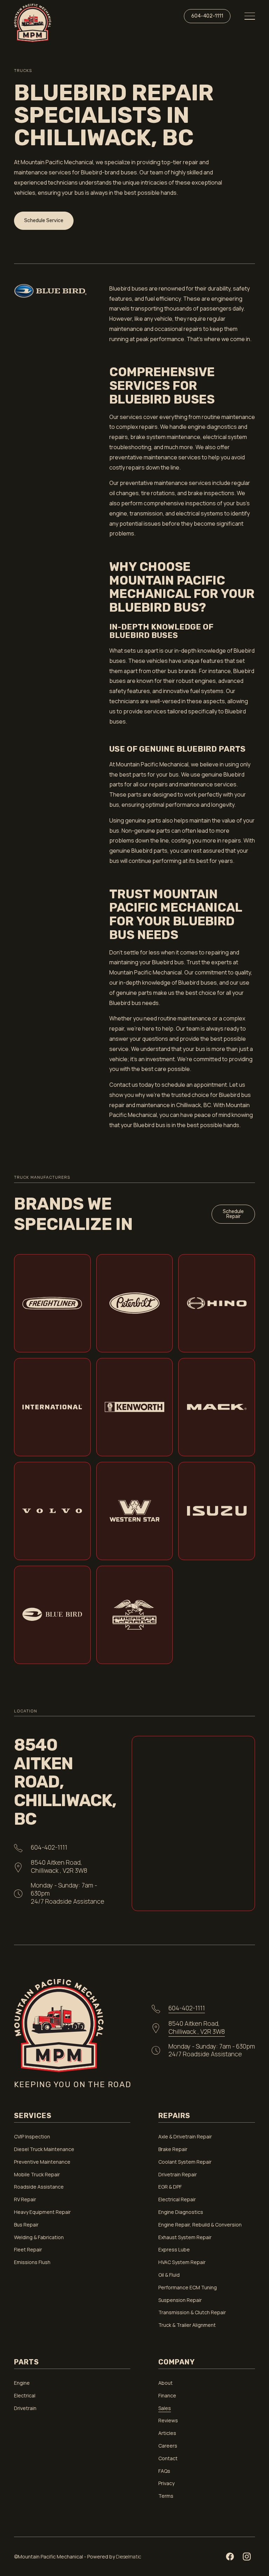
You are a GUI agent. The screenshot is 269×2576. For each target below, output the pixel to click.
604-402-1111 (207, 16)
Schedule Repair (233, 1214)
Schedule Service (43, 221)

--

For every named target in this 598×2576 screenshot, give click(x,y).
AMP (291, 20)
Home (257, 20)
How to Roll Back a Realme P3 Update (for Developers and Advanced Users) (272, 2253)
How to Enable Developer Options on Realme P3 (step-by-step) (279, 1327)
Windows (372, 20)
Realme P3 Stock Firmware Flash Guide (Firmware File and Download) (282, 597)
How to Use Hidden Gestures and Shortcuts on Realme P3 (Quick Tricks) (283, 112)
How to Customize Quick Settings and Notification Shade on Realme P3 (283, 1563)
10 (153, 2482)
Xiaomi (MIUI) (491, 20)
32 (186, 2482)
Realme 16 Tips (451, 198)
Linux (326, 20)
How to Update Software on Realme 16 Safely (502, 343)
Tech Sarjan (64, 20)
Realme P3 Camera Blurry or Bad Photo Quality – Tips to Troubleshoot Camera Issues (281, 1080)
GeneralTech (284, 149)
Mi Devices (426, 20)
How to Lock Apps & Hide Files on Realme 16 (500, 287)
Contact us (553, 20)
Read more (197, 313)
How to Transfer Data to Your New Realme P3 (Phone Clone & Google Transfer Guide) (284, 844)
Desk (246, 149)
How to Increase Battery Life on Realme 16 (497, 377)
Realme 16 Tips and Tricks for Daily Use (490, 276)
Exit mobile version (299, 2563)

---

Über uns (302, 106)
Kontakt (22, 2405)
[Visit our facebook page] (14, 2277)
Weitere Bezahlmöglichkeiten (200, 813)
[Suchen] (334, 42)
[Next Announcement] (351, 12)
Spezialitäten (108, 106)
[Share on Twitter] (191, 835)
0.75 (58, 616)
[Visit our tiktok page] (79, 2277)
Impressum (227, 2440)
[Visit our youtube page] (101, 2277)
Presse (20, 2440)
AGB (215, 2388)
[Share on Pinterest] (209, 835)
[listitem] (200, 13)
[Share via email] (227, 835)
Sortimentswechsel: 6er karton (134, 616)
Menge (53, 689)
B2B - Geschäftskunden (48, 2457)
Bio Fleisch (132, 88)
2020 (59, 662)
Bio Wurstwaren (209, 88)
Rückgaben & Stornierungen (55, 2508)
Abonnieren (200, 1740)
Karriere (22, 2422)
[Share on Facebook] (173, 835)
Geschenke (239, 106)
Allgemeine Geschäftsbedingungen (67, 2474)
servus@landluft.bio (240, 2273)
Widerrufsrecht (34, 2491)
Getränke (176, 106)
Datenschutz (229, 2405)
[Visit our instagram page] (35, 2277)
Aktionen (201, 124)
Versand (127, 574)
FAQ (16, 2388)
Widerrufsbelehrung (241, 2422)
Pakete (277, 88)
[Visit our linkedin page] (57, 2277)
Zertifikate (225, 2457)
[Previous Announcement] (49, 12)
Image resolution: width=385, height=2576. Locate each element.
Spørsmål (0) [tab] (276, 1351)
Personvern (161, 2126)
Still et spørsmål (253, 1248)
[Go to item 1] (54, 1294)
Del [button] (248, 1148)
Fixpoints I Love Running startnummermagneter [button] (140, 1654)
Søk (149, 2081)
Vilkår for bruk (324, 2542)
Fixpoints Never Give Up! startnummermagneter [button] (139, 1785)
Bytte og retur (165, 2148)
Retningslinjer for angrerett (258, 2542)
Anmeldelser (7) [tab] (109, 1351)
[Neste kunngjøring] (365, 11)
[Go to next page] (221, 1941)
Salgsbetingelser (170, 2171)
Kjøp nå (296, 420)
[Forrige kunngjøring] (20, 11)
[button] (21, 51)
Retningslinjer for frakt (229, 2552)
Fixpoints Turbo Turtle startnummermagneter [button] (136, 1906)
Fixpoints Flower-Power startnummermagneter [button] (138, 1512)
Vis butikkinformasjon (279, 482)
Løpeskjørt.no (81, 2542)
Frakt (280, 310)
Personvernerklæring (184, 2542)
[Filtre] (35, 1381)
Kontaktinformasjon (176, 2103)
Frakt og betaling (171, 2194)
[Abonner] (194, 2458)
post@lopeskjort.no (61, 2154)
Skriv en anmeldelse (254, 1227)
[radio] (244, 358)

> **Problem details**: Copy the lines above exactly, beginning at the line that has "Rückgaben & Stornierungen (55, 2508)" and stopping after the line that has "Søk (149, 2081)", and omit the rest.

> **Result of the exercise**:
Rückgaben & Stornierungen (55, 2508)
Abonnieren (200, 1740)
Karriere (22, 2422)
[Share on Facebook] (173, 835)
Geschenke (239, 106)
Allgemeine Geschäftsbedingungen (67, 2474)
servus@landluft.bio (240, 2273)
Widerrufsrecht (34, 2491)
Getränke (176, 106)
Datenschutz (229, 2405)
[Visit our instagram page] (35, 2277)
Aktionen (201, 124)
Versand (127, 574)
FAQ (16, 2388)
Widerrufsbelehrung (241, 2422)
Pakete (277, 88)
[Visit our linkedin page] (57, 2277)
Zertifikate (225, 2457)
[Previous Announcement] (49, 12)
Image resolution: width=385, height=2576. Locate each element.
Spørsmål (0) [tab] (276, 1351)
Personvern (161, 2126)
Still et spørsmål (253, 1248)
[Go to item 1] (54, 1294)
Del [button] (248, 1148)
Fixpoints I Love Running startnummermagneter [button] (140, 1654)
Søk (149, 2081)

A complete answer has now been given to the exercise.